Doch die Vorschriften verhindern das: Demnach dürfen maximal 15 Prozent einer See-Oberfläche mit Solarzellen bedeckt sein, zusätzlich muss ein Mindestabstand von 40 Metern zum Ufer eingehalten werden. "Diese Regelung schränkt das Potential schwimmender Solarparks in einem Maße ein, dass sich viele Projekte wirtschaftlich nicht rechnen", erklärt LEE-Expertin Busse. Ihr Branchenverband wünscht sich, dass sich die schwarz-grüne NRW-Landesregierung beim Bund für eine Lockerung der Regeln einsetzt.
Die wiederum betont, genau das bereits getan zu haben - das Bundeswirtschaftsministerium habe deshalb schon "angekündigt, in einem Solarpaket II den erleichterten Zubau von schwimmenden Photovoltaik-Anlagen zu adressieren", hieß es aus dem NRW-Wirtschaftsministerium.

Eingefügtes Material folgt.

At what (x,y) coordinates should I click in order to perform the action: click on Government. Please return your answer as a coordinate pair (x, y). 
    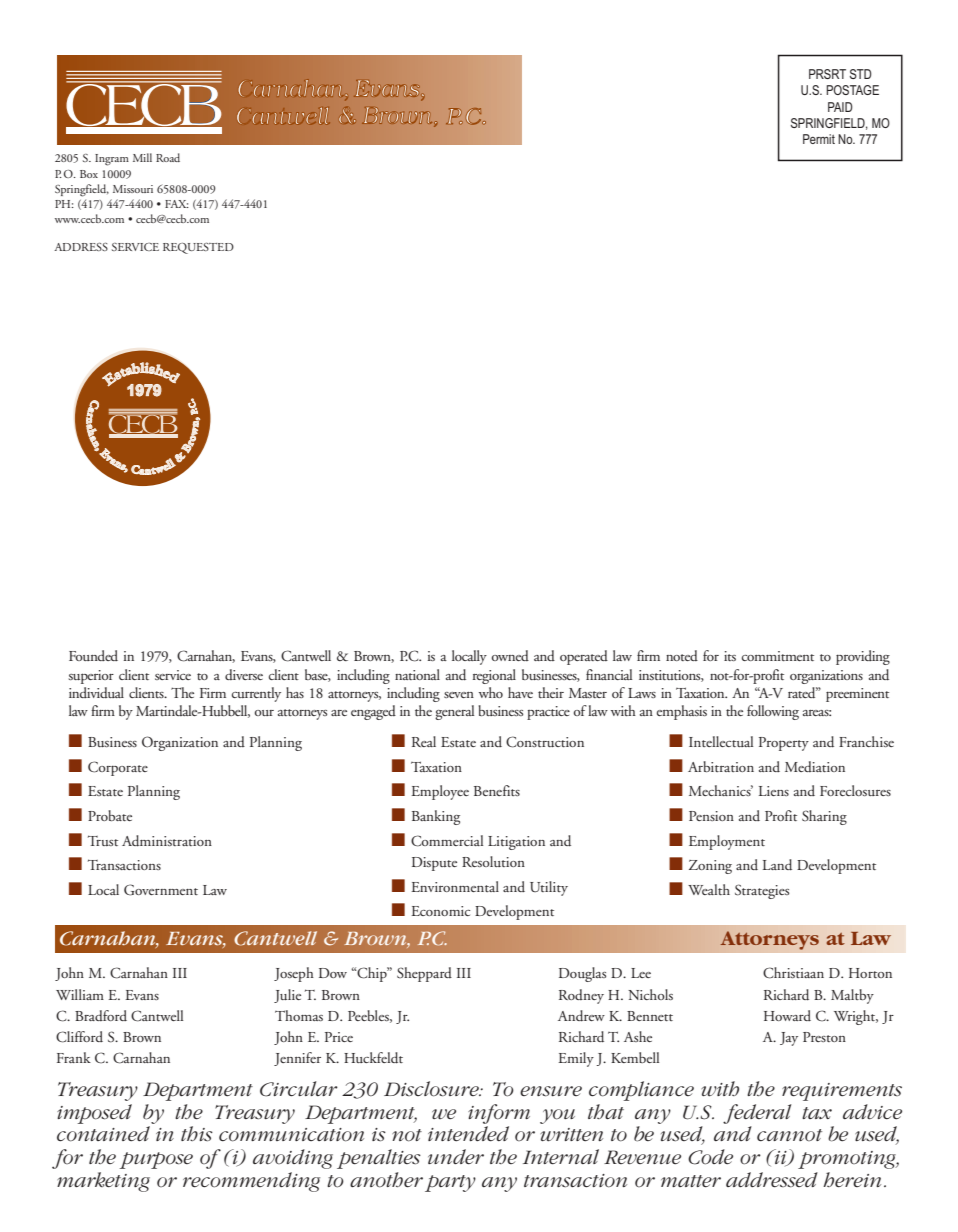
    Looking at the image, I should click on (161, 890).
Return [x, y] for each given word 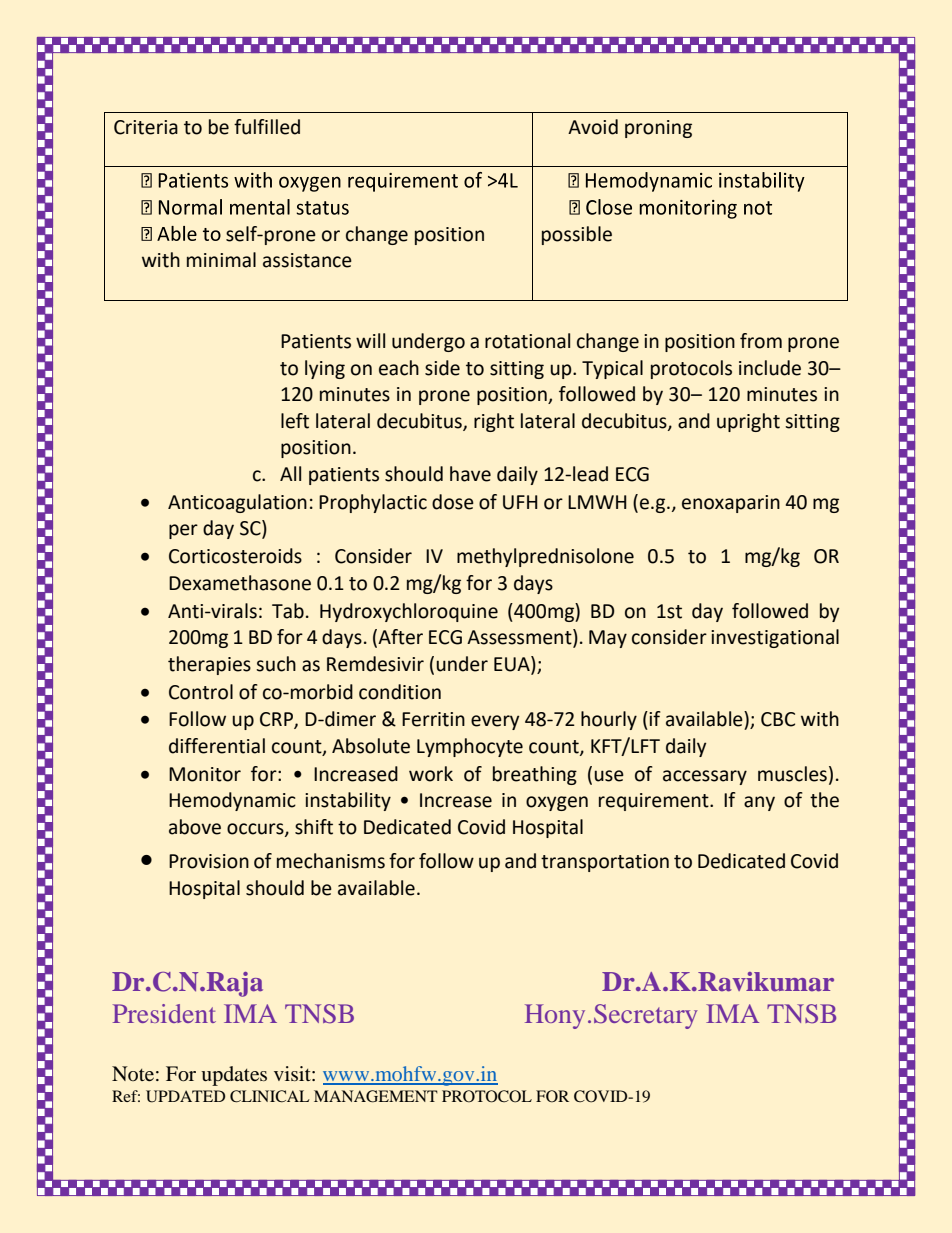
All [290, 473]
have [470, 474]
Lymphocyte [470, 747]
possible [577, 235]
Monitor [205, 774]
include [770, 368]
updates [234, 1076]
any [759, 803]
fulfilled [267, 127]
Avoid [593, 127]
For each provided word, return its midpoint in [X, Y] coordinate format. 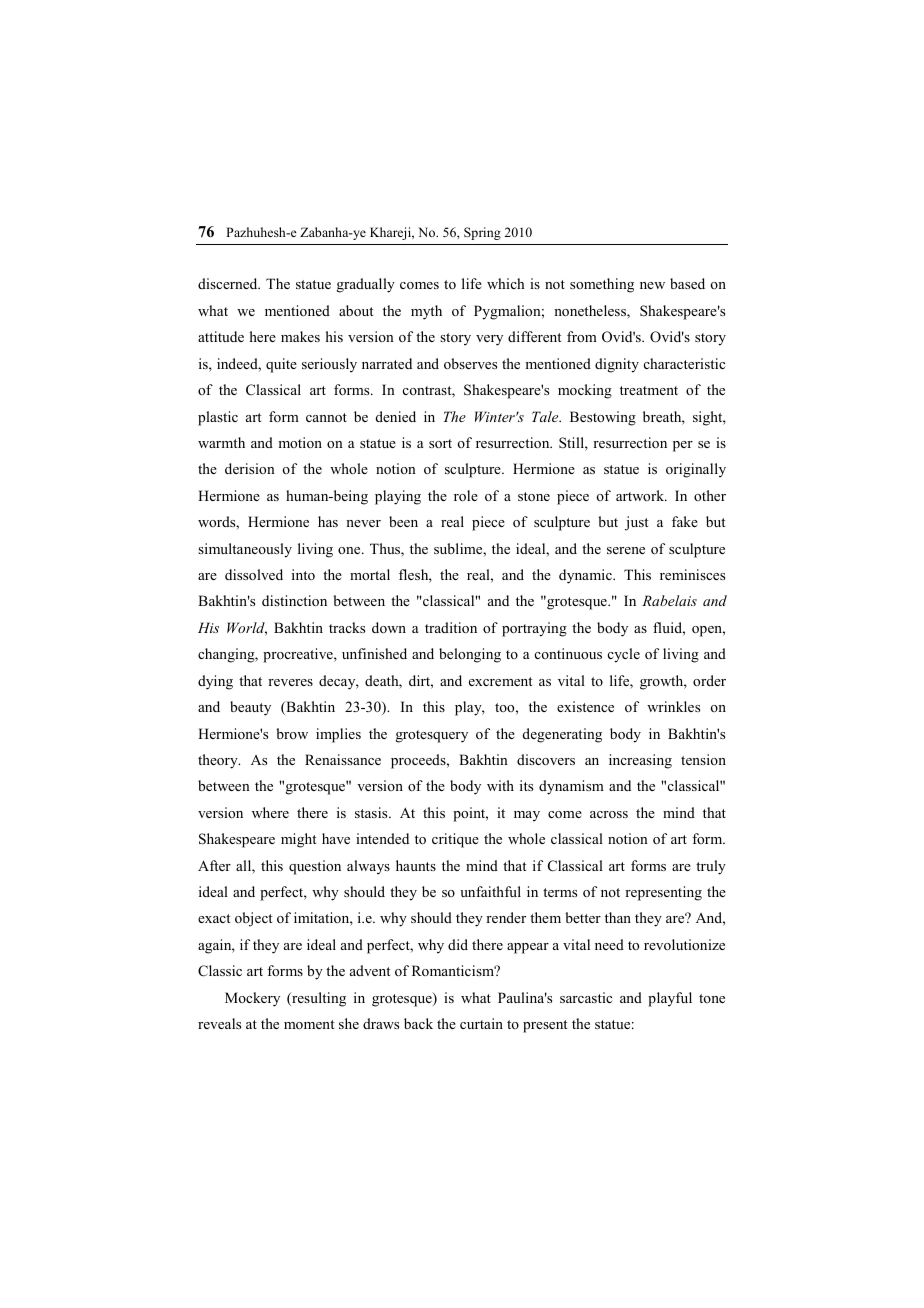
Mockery [252, 999]
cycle [624, 655]
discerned [229, 283]
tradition [451, 627]
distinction [294, 600]
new [652, 285]
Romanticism [454, 970]
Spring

Bürgerenergiegesetz gilt nur für Windräder
Im Alleingang könnte NRW darüber hinaus entscheiden, dass Anwohner und Gemeinden Geld bekommen, wenn in der Nähe ein großer Solarpark entsteht. Für Windräder sieht das Bürgerenergiegesetz des Landes genau solche Zahlungen bereits vor. Die SPD fordert eine derartige Untetrstützung auch bei Solarzellen.
Ziel: Klimaneutralität bis 2045
Laut Gesetz muss NRW bis 2045 klimaneutral werden. Ökostrom, der vor allem mittels Solarzellen und Windrädern erzeugt wird, soll die fossil erzeugte Elektrizität in den kommenden Jahren deshalb zunehmend ersetzen. Bereits im Jahr 2030 soll in NRW kein Strom mehr aus Braunkohle erzeugt werden.
Über dieses Thema berichtet der WDR am 03.05.2024 ab 10 Uhr in seinen Hörfunk-Nachrichten.